En particular, el electrón físico no es el electrón desnudo, por lo que no satisface por completo la condición g = 2 de Dirac. Cuando, en 1947, Polykarp Kusch realizó medidas muy precisas de este parámetro, encontró que g era mayor que 2 en un factor de 1,00119. Cuantitativamente, no era una desviación muy grande, pero supuso un gran estímulo para la física teórica ya que representaba un reto muy concreto. En aquella época, había tantos cabos sueltos en la física fundamental que era difícil saber por dónde empezar. (Toda una constelación de partículas recién descubiertas —entre ellas, el muón y el mesón π—, ninguna teoría que explicara satisfactoriamente qué fuerza mantiene unido el núcleo atómico, resultados fragmentarios e injustificados en relación con la desintegración radiactiva, anomalías en los rayos cósmicos de alta energía…). De hecho, existía un conflicto filosófico básico sobre la estrategia a seguir.

Los más veteranos —los fundadores de la teoría cuántica, incluyendo a Einstein, Schrödinger, Bohr, Heisenberg y Pauli— se preparaban para otra revolución. Pensaban que resultaba inútil emplear tiempo en realizar cálculos más precisos en electrodinámica cuántica o EDC (Quantum Electrodynamics, QED), ya que esta teoría era, seguramente, incompleta y, probablemente, errónea. Tampoco ayudaba mucho el que los cálculos requeridos para lograr esa precisión fueran muy complejos y el que a veces revelaran resultados sin sentido (infinitos). Por ello, los viejos maestros trataban de encontrar una teoría de otra clase, aunque, por desgracia, sin adoptar una línea de trabajo clara.

— BLOQUE DE DATOS —
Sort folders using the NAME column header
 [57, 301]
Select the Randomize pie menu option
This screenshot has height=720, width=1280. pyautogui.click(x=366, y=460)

— SOLICITUD ESCRITA —
Retoma el texto sobre el factor g del electrón y la electrodinámica cuántica justo después de su última oración.

— RESPUESTA AL EJERCICIO —
Ironías del destino, fue una joven generación de teóricos —Julian Schwinger, Richard Feynman y Freeman Dyson en Estados Unidos y Sinitiro Tomonaga en Japón— la que asumió el papel conservador.[88] Hallaron un modo de efectuar esos cálculos más exactos y obtener resultados válidos sin cuestionar la teoría fundamental. La teoría, en efecto, era exactamente la que Dirac había elaborado en las décadas de 1920 y 1930. En 1947, Schwinger realizó un nuevo cálculo que incluía los efectos del vacío dinámico. El resultado fue una corrección a g = 2 que concordaba espectacularmente con las medidas de Kusch. Aún habría otros éxitos. Kusch recibió el Premio Nobel en 1955 y Schwinger, Feynman y Tomonaga lo obtendrían conjuntamente diez años después —es difícil entender este retraso.

Para sorpresa de todos, Dirac no aprobó los nuevos procedimientos. Tal vez la cautela estuviera justificada al principio, cuando los métodos matemáticos resultaban poco habituales, no estaban bien definidos e implicaban ciertas dosis de improvisación. Pero todas esas dificultades técnicas habían sido superadas ya. Aunque la EDC presenta problemas de base, contemplada —de manera optimista— como una teoría cerrada, dichos problemas son de una índole muy diferente de la que preocupaba a Dirac y quedan plausiblemente resueltos si se enmarca la EDC en una teoría más amplia y asintóticamente libre (ver más adelante). Por otra parte, el hecho tiene pocas repercusiones prácticas en la mayoría de sus predicciones.

Feynman decía de la EDC que era «la joya de la física, nuestro más preciado bien». Pero, en 1951, Dirac escribiría: «Los últimos trabajos de Lamb, Schwinger, Feynman y otros han obtenido un gran éxito […], pero la teoría resultante es antiestética e incompleta». Y en su último artículo, en 1984, diría: «Esas reglas de renormalización hacen que los resultados concuerden sorprendente y excesivamente bien con los experimentos. La mayor parte de los físicos concluyen que estas reglas son, por lo tanto, correctas. Yo creo que no es un argumento válido. El hecho de que los resultados concuerden con los experimentos no demuestra que una teoría sea correcta».

El lector percibirá, sin duda, un cierto contraste con la actitud del joven Dirac, quien se aferraba a ultranza a su ecuación, precisamente porque explicaba los resultados experimentales.

En la actualidad, el valor del momento magnético del electrón (es decir, su fuerza magnética), determinado experimentalmente, es:

(g/2)experimental = 1,001 159 652 188 4(43)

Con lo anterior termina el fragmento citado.